After a three-month barge trip, Kannon arrived at Ellis Island in October 1905, and immediately made his way to Raleigh, where his brother-in-law happened to live. Using a hand-drawn map of the area from his brother-in-law as a guide, he walked around the area peddling linens and other luxury sundries he’d pick up at the State Farmers Market and carry in a backpack. “He befriended people and would either sleep in their home or sleep in their barn for the night,” Jefferson says. Within a few years, he’d saved enough to buy a horse-and-buggy for his one-man luxury goods shop. By 1916, he decided that home was North Carolina and not Lebanon, and a friend helped him secure a store space in downtown Wendell.
Those same friendships Kannon made while walking and selling goods became customers of his fine clothing store, Kannon’s Clothing. Soon, his wife Zahayia Kannon immigrated to help run the store and build a family. Growing up, “our life was centered around the store. We all lived together and we all worked together.”
Treating customers like family came – and comes – naturally to the close-knit Kannon clan. “We treat our customers as if they’re coming into our home,” Jefferson says, because they’re not far from it. Today, Jefferson and her sister Joe Ann Wright buy for the newly opened women’s store in Cameron Village; brother George Knuckley and sister Mary Kathryn Phillips manage the men’s store in Cameron Village. Jefferson’s parents both worked at Kannon’s. “It’s part of our DNA and that’s who we are.”

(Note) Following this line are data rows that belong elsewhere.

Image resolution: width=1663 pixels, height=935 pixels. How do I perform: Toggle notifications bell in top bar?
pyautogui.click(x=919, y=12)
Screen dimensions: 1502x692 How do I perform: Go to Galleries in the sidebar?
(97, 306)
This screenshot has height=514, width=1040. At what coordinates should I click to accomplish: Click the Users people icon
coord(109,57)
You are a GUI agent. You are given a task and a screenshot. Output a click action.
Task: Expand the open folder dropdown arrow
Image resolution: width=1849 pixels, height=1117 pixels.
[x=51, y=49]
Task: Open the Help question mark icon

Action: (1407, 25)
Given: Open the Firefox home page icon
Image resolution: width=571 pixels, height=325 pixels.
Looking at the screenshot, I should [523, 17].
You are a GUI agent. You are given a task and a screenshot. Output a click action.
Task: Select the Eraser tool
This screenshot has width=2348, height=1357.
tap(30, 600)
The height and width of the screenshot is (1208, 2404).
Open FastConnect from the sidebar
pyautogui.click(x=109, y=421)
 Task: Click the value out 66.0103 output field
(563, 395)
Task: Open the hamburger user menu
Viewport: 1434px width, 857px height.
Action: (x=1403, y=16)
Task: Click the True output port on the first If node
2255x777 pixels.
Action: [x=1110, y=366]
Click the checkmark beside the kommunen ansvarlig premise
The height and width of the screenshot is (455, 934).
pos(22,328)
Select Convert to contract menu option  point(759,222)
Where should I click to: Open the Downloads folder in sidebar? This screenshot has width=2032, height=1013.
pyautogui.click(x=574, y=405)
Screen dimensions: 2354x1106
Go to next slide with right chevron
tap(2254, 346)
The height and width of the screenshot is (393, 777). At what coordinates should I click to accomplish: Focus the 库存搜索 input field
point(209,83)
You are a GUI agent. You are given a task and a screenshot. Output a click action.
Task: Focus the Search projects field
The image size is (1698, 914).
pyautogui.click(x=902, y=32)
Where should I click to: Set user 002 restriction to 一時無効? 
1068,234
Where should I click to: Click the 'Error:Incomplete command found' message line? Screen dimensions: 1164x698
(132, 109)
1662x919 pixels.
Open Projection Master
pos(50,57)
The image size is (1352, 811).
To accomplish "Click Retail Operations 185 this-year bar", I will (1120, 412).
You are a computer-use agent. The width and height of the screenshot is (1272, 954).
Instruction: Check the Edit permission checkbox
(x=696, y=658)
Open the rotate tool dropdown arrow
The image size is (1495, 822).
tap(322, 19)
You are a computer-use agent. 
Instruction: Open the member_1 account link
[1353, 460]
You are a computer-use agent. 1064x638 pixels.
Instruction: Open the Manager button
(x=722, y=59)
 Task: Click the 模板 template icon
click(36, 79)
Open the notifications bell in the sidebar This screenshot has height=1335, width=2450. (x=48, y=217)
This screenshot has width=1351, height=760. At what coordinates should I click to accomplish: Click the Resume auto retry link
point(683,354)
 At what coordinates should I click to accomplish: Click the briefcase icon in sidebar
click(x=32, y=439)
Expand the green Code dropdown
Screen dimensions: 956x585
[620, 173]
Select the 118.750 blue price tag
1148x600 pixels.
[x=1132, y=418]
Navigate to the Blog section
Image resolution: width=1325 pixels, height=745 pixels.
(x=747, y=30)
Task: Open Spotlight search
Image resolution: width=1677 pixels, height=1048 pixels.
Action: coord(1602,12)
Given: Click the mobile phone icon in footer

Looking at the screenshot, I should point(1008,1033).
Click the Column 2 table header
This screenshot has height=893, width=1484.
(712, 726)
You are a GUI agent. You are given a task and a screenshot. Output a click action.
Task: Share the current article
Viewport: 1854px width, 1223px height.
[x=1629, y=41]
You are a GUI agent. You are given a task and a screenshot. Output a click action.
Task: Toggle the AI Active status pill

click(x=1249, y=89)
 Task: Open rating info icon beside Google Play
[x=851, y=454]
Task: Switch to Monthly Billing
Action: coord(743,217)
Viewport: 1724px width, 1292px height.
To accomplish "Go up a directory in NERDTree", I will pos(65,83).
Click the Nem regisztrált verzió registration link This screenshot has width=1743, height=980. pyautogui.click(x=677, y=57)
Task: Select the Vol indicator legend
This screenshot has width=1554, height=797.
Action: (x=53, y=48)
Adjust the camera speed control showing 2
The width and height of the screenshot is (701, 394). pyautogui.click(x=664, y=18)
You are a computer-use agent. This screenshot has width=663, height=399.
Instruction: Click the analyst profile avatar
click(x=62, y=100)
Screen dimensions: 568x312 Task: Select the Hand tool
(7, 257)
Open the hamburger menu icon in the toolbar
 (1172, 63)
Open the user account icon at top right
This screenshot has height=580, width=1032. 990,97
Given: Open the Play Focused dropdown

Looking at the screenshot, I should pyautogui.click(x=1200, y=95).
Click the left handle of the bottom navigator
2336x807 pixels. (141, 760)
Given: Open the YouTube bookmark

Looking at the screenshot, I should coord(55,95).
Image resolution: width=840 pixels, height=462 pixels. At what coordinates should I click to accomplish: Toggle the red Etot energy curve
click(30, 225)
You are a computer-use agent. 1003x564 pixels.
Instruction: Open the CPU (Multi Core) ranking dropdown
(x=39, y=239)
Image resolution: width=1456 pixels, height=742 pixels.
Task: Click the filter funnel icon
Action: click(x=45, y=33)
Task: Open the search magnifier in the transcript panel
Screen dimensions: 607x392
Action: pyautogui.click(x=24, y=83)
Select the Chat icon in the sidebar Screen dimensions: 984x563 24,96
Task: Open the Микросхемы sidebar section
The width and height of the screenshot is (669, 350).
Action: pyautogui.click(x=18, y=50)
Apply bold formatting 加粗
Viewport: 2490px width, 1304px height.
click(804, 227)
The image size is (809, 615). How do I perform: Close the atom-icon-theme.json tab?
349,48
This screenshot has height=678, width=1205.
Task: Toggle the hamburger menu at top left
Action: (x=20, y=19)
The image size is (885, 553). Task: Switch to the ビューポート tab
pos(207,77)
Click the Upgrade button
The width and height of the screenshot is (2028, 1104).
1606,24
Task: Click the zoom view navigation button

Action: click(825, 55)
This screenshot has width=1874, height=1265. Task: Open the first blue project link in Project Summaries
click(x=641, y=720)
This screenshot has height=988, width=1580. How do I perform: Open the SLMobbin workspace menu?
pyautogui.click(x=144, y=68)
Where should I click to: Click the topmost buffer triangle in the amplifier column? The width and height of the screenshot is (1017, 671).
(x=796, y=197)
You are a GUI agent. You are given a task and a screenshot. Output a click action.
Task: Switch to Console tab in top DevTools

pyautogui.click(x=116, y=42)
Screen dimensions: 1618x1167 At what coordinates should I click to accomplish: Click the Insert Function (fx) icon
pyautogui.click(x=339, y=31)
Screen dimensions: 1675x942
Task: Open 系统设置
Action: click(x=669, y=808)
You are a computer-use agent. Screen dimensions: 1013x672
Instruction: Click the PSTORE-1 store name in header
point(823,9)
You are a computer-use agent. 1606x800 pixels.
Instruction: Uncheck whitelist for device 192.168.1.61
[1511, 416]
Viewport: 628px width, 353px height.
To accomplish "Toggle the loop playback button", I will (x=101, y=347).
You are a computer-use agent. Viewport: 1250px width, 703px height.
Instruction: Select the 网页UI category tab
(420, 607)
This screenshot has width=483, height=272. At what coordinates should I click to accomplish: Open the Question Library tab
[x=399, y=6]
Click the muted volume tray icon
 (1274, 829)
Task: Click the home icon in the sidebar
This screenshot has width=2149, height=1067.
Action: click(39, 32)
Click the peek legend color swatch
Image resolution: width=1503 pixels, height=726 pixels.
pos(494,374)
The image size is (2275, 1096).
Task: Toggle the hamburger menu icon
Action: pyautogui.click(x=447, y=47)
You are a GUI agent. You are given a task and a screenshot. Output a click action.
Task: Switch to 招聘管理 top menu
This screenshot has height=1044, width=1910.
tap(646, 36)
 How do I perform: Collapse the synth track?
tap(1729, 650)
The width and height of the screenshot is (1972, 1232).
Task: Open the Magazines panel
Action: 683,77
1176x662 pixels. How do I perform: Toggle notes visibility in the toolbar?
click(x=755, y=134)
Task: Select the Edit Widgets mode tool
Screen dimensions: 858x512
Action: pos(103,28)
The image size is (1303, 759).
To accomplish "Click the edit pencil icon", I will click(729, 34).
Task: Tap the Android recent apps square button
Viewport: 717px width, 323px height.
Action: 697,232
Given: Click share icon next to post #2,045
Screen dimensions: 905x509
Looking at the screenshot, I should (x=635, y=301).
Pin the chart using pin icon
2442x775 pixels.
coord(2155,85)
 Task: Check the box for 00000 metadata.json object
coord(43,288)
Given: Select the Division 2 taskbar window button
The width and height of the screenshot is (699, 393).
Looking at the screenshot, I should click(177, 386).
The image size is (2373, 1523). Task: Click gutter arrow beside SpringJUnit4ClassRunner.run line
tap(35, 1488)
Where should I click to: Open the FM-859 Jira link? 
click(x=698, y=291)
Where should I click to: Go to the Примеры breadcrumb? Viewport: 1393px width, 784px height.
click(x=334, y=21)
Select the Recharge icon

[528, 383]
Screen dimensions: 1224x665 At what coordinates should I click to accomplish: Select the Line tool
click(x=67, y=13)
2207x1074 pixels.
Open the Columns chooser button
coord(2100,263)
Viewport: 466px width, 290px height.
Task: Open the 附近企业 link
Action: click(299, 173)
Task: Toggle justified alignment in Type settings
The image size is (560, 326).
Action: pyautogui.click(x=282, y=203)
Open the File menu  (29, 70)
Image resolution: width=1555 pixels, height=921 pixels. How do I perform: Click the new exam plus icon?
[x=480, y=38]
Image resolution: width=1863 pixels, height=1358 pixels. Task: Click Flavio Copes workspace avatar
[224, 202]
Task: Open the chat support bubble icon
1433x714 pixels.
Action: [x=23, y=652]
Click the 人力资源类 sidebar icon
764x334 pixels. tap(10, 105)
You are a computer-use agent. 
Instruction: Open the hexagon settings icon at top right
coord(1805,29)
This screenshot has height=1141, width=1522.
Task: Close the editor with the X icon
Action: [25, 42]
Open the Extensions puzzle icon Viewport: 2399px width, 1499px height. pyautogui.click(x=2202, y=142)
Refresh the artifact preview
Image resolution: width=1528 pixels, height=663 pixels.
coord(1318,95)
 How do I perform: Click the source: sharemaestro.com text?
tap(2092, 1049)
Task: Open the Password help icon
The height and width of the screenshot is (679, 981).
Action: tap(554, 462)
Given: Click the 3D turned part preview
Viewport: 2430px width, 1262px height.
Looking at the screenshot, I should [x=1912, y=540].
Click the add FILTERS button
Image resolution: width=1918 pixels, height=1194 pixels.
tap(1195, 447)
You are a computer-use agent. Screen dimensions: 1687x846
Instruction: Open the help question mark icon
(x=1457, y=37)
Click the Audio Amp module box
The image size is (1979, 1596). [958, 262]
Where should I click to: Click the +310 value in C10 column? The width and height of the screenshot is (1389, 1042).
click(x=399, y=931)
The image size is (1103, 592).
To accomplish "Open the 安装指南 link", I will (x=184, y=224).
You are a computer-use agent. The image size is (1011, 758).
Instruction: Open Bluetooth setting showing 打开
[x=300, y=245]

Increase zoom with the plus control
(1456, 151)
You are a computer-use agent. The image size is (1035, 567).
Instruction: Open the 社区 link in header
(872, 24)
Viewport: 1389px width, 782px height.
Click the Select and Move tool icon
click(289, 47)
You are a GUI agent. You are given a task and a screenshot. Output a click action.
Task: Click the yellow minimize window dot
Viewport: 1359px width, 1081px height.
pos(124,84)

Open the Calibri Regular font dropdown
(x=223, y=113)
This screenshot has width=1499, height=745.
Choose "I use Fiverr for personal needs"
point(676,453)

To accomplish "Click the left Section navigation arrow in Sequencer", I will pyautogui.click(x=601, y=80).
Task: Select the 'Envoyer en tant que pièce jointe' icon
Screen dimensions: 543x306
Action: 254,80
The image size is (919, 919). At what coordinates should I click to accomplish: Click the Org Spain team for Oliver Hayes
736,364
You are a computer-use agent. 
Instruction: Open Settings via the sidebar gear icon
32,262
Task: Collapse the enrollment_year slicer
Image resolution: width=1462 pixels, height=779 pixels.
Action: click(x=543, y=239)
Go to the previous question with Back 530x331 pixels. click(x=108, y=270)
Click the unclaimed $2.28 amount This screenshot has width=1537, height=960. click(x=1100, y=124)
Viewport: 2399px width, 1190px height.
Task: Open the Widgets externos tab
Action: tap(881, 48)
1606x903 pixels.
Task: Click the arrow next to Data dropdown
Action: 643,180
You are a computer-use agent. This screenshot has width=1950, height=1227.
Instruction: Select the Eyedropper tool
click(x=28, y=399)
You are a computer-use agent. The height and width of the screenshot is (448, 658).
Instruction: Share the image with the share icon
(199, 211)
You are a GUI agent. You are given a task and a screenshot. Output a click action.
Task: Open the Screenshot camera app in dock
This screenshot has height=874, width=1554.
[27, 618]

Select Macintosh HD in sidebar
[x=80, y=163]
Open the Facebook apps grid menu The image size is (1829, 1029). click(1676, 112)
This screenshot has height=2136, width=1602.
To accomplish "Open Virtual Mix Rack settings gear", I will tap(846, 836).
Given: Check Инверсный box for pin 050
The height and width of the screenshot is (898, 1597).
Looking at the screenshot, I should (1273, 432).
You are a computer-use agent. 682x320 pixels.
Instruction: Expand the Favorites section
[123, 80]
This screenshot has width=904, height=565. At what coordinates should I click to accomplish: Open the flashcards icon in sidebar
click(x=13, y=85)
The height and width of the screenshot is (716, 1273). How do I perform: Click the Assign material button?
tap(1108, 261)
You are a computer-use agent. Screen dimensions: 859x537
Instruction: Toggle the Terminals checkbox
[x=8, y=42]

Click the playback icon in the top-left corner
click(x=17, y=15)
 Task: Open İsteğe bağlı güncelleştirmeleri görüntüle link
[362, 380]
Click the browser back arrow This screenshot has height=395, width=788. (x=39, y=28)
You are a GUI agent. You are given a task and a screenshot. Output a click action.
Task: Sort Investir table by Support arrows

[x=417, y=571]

Despite necessary adaptations to keep a retail business going, Kannon’s has lasted a century because of the family dynamic. “We are one of the oldest family-owned and operated businesses in the Southeast,” Jefferson says, and their inventory reflects it: “We can clothe three generations in a family in specialty clothing. A grandmother, a mother, and a granddaughter can be dressed from head to toe: the outfit, the jewelry, the shoes, and the purse.”